→ EXERCISE AIM
Copy out the data below line for line, with no changes.

******************************

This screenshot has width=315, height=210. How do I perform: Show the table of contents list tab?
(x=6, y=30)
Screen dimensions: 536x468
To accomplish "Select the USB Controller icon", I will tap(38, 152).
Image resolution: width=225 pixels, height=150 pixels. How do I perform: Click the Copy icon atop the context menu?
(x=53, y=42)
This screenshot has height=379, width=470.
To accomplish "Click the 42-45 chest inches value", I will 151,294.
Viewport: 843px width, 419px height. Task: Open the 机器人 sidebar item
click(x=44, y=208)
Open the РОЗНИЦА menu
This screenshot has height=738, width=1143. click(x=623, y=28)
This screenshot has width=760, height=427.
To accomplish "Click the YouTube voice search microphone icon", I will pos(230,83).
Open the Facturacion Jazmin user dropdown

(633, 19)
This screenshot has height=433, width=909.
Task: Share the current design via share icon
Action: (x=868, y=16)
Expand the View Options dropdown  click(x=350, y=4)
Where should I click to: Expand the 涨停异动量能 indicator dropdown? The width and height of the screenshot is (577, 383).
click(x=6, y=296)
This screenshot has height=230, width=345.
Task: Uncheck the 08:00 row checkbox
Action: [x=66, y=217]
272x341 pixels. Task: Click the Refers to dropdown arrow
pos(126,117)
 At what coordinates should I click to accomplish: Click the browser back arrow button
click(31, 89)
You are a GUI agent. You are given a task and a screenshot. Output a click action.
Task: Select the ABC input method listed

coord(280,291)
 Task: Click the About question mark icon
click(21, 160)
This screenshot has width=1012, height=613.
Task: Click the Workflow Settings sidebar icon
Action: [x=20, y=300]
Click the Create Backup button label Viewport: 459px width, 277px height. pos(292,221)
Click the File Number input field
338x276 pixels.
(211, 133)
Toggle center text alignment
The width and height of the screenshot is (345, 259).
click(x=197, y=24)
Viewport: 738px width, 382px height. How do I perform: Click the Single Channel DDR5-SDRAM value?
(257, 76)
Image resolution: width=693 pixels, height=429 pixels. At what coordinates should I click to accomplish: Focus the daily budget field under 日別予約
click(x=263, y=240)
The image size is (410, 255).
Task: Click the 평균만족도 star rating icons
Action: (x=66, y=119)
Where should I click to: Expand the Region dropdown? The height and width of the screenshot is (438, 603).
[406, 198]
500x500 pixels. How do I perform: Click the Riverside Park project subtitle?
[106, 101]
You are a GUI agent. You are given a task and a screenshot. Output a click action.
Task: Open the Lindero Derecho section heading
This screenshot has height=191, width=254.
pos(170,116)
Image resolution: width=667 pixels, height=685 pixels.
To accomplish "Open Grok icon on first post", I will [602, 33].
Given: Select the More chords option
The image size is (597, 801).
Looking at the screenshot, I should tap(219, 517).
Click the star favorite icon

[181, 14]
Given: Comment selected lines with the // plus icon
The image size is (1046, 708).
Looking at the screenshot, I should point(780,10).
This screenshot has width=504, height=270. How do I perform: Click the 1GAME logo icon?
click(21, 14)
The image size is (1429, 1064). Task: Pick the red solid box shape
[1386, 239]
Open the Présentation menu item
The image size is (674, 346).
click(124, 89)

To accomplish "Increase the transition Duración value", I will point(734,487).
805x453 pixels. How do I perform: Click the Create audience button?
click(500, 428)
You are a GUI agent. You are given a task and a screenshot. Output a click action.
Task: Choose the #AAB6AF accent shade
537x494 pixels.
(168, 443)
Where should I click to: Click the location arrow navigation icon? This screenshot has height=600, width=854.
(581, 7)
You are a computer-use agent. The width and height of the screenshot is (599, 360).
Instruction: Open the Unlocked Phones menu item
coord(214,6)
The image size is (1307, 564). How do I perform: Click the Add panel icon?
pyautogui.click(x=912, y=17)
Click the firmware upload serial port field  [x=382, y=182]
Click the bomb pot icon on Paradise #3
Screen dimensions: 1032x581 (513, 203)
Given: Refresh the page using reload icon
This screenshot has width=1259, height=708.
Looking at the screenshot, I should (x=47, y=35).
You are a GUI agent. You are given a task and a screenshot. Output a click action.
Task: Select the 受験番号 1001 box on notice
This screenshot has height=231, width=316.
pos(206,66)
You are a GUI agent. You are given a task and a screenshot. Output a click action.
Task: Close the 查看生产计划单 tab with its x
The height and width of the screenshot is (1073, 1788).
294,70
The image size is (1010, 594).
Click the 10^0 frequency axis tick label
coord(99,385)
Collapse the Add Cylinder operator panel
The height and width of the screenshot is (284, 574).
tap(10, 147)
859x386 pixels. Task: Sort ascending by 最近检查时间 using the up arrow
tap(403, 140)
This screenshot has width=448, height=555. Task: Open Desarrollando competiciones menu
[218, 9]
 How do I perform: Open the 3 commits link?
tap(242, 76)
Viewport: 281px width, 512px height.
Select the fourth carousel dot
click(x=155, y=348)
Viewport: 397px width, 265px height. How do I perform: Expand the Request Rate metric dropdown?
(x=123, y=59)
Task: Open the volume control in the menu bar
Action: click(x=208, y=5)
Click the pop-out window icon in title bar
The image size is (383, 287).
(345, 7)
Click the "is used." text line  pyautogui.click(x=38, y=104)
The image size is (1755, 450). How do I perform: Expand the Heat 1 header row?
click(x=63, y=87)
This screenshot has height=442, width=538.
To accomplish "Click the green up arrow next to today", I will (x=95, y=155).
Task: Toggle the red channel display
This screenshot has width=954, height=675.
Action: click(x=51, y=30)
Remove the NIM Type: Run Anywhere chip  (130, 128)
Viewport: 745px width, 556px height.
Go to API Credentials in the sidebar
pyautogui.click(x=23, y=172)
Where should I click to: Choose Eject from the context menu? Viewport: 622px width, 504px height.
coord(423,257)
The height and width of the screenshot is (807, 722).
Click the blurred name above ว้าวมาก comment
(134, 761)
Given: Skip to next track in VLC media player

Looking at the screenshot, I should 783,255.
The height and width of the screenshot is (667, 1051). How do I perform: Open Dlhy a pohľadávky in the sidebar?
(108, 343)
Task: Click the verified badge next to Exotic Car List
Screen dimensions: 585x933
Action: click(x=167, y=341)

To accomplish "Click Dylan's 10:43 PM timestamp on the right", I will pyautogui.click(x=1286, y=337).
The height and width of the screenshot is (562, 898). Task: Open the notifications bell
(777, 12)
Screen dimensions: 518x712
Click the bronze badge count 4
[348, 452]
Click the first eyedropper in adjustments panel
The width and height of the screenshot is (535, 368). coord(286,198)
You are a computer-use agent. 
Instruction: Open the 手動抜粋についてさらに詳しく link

******************************

→ TASK SOLUTION
This screenshot has width=315, height=210. How do I perform: Show the table of contents list tab?
(x=6, y=30)
Screen dimensions: 536x468
To accomplish "Select the USB Controller icon", I will tap(38, 152).
Image resolution: width=225 pixels, height=150 pixels. How do I perform: Click the Copy icon atop the context menu?
(x=53, y=42)
This screenshot has height=379, width=470.
To accomplish "Click the 42-45 chest inches value", I will 151,294.
Viewport: 843px width, 419px height. Task: Open the 机器人 sidebar item
click(x=44, y=208)
Open the РОЗНИЦА menu
This screenshot has height=738, width=1143. click(x=623, y=28)
This screenshot has width=760, height=427.
To accomplish "Click the YouTube voice search microphone icon", I will pos(230,83).
Open the Facturacion Jazmin user dropdown

(633, 19)
This screenshot has height=433, width=909.
Task: Share the current design via share icon
Action: (x=868, y=16)
Expand the View Options dropdown  click(x=350, y=4)
Where should I click to: Expand the 涨停异动量能 indicator dropdown? The width and height of the screenshot is (577, 383).
click(x=6, y=296)
This screenshot has height=230, width=345.
Task: Uncheck the 08:00 row checkbox
Action: [x=66, y=217]
272x341 pixels. Task: Click the Refers to dropdown arrow
pos(126,117)
 At what coordinates should I click to accomplish: Click the browser back arrow button
click(31, 89)
You are a GUI agent. You are given a task and a screenshot. Output a click action.
Task: Select the ABC input method listed

coord(280,291)
 Task: Click the About question mark icon
click(21, 160)
This screenshot has width=1012, height=613.
Task: Click the Workflow Settings sidebar icon
Action: [x=20, y=300]
Click the Create Backup button label Viewport: 459px width, 277px height. pos(292,221)
Click the File Number input field
338x276 pixels.
(211, 133)
Toggle center text alignment
The width and height of the screenshot is (345, 259).
click(x=197, y=24)
Viewport: 738px width, 382px height. How do I perform: Click the Single Channel DDR5-SDRAM value?
(257, 76)
Image resolution: width=693 pixels, height=429 pixels. At what coordinates should I click to accomplish: Focus the daily budget field under 日別予約
click(x=263, y=240)
The image size is (410, 255).
Task: Click the 평균만족도 star rating icons
Action: (x=66, y=119)
Where should I click to: Expand the Region dropdown? The height and width of the screenshot is (438, 603).
[406, 198]
500x500 pixels. How do I perform: Click the Riverside Park project subtitle?
[106, 101]
You are a GUI agent. You are given a task and a screenshot. Output a click action.
Task: Open the Lindero Derecho section heading
This screenshot has height=191, width=254.
pos(170,116)
Image resolution: width=667 pixels, height=685 pixels.
To accomplish "Open Grok icon on first post", I will [602, 33].
Given: Select the More chords option
The image size is (597, 801).
Looking at the screenshot, I should tap(219, 517).
Click the star favorite icon

[181, 14]
Given: Comment selected lines with the // plus icon
The image size is (1046, 708).
Looking at the screenshot, I should point(780,10).
This screenshot has width=504, height=270. How do I perform: Click the 1GAME logo icon?
click(21, 14)
The image size is (1429, 1064). Task: Pick the red solid box shape
[1386, 239]
Open the Présentation menu item
The image size is (674, 346).
click(124, 89)

To accomplish "Increase the transition Duración value", I will point(734,487).
805x453 pixels. How do I perform: Click the Create audience button?
click(500, 428)
You are a GUI agent. You are given a task and a screenshot. Output a click action.
Task: Choose the #AAB6AF accent shade
537x494 pixels.
(168, 443)
Where should I click to: Click the location arrow navigation icon? This screenshot has height=600, width=854.
(581, 7)
You are a computer-use agent. The width and height of the screenshot is (599, 360).
Instruction: Open the Unlocked Phones menu item
coord(214,6)
The image size is (1307, 564). How do I perform: Click the Add panel icon?
pyautogui.click(x=912, y=17)
Click the firmware upload serial port field  [x=382, y=182]
Click the bomb pot icon on Paradise #3
Screen dimensions: 1032x581 (513, 203)
Given: Refresh the page using reload icon
This screenshot has width=1259, height=708.
Looking at the screenshot, I should (x=47, y=35).
You are a GUI agent. You are given a task and a screenshot. Output a click action.
Task: Select the 受験番号 1001 box on notice
This screenshot has height=231, width=316.
pos(206,66)
You are a GUI agent. You are given a task and a screenshot. Output a click action.
Task: Close the 查看生产计划单 tab with its x
The height and width of the screenshot is (1073, 1788).
294,70
The image size is (1010, 594).
Click the 10^0 frequency axis tick label
coord(99,385)
Collapse the Add Cylinder operator panel
The height and width of the screenshot is (284, 574).
tap(10, 147)
859x386 pixels. Task: Sort ascending by 最近检查时间 using the up arrow
tap(403, 140)
This screenshot has width=448, height=555. Task: Open Desarrollando competiciones menu
[218, 9]
 How do I perform: Open the 3 commits link?
tap(242, 76)
Viewport: 281px width, 512px height.
Select the fourth carousel dot
click(x=155, y=348)
Viewport: 397px width, 265px height. How do I perform: Expand the Request Rate metric dropdown?
(x=123, y=59)
Task: Open the volume control in the menu bar
Action: click(x=208, y=5)
Click the pop-out window icon in title bar
The image size is (383, 287).
(345, 7)
Click the "is used." text line  pyautogui.click(x=38, y=104)
The image size is (1755, 450). How do I perform: Expand the Heat 1 header row?
click(x=63, y=87)
This screenshot has height=442, width=538.
To accomplish "Click the green up arrow next to today", I will (x=95, y=155).
Task: Toggle the red channel display
This screenshot has width=954, height=675.
Action: click(x=51, y=30)
Remove the NIM Type: Run Anywhere chip  (130, 128)
Viewport: 745px width, 556px height.
Go to API Credentials in the sidebar
pyautogui.click(x=23, y=172)
Where should I click to: Choose Eject from the context menu? Viewport: 622px width, 504px height.
coord(423,257)
The height and width of the screenshot is (807, 722).
Click the blurred name above ว้าวมาก comment
(134, 761)
Given: Skip to next track in VLC media player

Looking at the screenshot, I should 783,255.
The height and width of the screenshot is (667, 1051). How do I perform: Open Dlhy a pohľadávky in the sidebar?
(108, 343)
Task: Click the verified badge next to Exotic Car List
Screen dimensions: 585x933
Action: click(x=167, y=341)

To accomplish "Click Dylan's 10:43 PM timestamp on the right", I will pyautogui.click(x=1286, y=337).
The height and width of the screenshot is (562, 898). Task: Open the notifications bell
(777, 12)
Screen dimensions: 518x712
Click the bronze badge count 4
[348, 452]
Click the first eyedropper in adjustments panel
The width and height of the screenshot is (535, 368). coord(286,198)
You are a computer-use agent. 
Instruction: Open the 手動抜粋についてさらに詳しく link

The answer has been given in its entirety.